### INPUT ROWS
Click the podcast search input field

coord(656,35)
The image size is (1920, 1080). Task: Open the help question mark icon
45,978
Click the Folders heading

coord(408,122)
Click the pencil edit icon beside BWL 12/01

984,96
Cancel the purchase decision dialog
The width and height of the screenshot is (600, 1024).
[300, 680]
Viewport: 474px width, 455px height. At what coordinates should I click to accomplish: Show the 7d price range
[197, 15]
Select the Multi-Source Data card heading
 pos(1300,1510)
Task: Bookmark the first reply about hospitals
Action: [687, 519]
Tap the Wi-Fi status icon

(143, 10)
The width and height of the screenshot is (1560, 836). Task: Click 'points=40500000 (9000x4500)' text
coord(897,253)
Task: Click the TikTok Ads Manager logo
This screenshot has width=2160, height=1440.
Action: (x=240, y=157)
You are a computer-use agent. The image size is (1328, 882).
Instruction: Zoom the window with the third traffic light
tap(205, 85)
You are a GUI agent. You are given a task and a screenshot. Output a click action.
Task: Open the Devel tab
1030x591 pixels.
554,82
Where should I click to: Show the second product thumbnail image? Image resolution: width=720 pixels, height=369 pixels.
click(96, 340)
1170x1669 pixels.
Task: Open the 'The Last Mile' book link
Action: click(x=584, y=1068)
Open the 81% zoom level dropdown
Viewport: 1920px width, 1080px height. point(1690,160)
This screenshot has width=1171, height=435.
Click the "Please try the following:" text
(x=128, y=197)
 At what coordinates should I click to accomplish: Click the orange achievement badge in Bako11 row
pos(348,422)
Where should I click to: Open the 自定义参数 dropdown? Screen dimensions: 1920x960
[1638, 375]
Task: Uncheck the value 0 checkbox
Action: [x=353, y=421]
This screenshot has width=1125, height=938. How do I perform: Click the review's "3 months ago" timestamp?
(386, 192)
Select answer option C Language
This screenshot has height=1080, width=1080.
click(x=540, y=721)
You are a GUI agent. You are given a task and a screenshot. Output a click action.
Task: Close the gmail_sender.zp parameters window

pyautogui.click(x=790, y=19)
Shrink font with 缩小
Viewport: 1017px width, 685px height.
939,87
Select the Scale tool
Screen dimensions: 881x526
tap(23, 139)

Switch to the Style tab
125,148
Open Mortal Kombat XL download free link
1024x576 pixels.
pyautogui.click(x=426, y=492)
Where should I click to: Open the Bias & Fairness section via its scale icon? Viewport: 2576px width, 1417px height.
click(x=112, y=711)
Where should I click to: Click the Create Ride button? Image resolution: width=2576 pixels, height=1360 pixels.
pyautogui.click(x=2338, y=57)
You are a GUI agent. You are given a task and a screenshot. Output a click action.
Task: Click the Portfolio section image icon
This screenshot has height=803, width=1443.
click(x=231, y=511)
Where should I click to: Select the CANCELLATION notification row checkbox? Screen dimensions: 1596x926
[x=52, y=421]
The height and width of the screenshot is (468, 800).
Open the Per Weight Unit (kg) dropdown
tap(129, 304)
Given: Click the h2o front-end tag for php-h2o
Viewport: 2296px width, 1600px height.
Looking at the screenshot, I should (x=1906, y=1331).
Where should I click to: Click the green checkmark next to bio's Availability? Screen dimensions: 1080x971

### WRITTEN REQUEST
Format the material, starting with its first line and going on through the line with "Action: [687, 519]", as a Markdown table with a Row column holding each line's number and a Line column holding the line itself. Leave out blank lines.

### EXERCISE RESPONSE
| Row | Line |
|---|---|
| 1 | Click the podcast search input field |
| 2 | coord(656,35) |
| 3 | The image size is (1920, 1080). Task: Open the help question mark icon |
| 4 | 45,978 |
| 5 | Click the Folders heading |
| 6 | coord(408,122) |
| 7 | Click the pencil edit icon beside BWL 12/01 |
| 8 | 984,96 |
| 9 | Cancel the purchase decision dialog |
| 10 | The width and height of the screenshot is (600, 1024). |
| 11 | [300, 680] |
| 12 | Viewport: 474px width, 455px height. At what coordinates should I click to accomplish: Show the 7d price range |
| 13 | [197, 15] |
| 14 | Select the Multi-Source Data card heading |
| 15 |  pos(1300,1510) |
| 16 | Task: Bookmark the first reply about hospitals |
| 17 | Action: [687, 519] |